Material supplied below:
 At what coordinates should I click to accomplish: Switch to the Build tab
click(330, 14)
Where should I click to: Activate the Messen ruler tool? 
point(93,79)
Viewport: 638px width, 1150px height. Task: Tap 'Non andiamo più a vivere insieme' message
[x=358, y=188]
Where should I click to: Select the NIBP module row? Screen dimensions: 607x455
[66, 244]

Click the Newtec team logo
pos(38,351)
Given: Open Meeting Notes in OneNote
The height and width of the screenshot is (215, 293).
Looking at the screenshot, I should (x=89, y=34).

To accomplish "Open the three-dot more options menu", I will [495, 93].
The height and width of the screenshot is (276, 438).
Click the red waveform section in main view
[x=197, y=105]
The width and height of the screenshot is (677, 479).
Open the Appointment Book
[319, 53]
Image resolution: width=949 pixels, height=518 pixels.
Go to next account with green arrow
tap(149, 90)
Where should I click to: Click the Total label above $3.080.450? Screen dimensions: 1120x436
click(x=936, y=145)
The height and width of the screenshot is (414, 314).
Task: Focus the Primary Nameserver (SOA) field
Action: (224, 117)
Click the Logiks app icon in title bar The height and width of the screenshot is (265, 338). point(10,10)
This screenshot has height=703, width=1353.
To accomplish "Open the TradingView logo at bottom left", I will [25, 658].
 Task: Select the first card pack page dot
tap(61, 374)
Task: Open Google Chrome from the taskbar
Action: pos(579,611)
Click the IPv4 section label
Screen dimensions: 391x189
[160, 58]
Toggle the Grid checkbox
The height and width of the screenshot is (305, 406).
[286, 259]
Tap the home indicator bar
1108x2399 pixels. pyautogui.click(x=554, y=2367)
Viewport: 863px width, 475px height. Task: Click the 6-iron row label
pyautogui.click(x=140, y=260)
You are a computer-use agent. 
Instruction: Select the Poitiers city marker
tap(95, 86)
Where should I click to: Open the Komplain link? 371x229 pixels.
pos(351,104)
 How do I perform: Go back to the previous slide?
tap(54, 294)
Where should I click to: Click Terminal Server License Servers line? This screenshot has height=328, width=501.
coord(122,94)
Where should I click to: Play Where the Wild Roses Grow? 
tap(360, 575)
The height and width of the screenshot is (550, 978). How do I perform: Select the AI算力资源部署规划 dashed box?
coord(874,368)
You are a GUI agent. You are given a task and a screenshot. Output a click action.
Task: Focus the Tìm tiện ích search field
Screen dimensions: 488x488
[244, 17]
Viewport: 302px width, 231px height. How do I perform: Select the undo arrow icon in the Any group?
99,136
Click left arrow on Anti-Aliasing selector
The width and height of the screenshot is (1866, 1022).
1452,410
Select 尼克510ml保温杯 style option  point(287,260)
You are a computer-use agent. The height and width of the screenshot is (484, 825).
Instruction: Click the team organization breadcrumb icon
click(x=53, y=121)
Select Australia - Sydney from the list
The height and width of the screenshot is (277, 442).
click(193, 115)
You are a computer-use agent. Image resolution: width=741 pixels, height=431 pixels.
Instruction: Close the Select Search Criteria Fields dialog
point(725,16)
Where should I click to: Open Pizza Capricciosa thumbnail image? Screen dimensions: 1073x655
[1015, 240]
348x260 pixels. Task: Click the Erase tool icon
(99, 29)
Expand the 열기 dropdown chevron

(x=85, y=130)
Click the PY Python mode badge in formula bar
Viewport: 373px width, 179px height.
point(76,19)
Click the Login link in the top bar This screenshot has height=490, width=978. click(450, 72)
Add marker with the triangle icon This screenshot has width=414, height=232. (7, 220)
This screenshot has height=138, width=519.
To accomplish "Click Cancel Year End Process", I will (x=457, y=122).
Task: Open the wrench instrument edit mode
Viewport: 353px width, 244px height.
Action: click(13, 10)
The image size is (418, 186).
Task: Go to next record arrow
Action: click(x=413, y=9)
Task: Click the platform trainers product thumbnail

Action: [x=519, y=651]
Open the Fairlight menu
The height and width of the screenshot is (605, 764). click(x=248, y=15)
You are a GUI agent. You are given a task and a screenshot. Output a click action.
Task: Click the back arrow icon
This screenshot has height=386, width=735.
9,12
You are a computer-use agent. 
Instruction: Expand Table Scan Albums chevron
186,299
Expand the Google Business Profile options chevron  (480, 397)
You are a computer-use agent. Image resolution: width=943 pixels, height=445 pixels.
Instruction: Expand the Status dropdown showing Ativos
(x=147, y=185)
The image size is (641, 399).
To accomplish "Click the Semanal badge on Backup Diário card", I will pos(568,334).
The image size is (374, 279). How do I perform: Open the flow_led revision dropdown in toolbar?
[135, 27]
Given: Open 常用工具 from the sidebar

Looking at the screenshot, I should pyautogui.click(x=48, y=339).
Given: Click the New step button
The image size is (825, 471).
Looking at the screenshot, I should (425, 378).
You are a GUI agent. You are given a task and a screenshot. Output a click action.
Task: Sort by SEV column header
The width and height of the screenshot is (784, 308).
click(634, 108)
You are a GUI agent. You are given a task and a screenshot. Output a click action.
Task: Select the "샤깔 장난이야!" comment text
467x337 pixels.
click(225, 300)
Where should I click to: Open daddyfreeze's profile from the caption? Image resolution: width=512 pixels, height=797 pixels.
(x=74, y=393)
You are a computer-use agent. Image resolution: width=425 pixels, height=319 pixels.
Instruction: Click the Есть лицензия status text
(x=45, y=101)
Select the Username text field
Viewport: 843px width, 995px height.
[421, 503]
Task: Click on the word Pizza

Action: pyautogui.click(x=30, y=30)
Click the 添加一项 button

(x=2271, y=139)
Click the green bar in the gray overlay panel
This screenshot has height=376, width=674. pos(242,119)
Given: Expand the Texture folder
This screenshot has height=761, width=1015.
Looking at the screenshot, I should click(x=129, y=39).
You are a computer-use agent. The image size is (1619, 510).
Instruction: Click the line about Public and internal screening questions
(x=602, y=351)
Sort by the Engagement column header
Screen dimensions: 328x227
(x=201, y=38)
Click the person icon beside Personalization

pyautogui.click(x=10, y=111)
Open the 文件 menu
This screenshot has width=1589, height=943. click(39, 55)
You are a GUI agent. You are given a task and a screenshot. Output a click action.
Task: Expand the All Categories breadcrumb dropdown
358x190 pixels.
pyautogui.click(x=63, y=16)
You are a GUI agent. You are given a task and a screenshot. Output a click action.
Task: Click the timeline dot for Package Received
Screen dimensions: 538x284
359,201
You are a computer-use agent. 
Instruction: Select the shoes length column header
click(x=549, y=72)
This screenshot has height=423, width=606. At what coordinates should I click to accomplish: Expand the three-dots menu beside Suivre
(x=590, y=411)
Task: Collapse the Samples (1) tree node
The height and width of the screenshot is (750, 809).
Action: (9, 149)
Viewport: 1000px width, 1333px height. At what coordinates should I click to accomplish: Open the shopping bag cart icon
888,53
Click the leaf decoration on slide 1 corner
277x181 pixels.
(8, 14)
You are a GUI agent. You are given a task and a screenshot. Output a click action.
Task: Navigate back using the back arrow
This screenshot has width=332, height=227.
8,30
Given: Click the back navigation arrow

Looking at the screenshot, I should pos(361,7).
End of Material supplied.
Only lines with the word "options" go in the answer. Take them all from the entries above.

» Exercise answer
To accomplish "Open the three-dot more options menu", I will [495, 93].
Expand the Google Business Profile options chevron  (480, 397)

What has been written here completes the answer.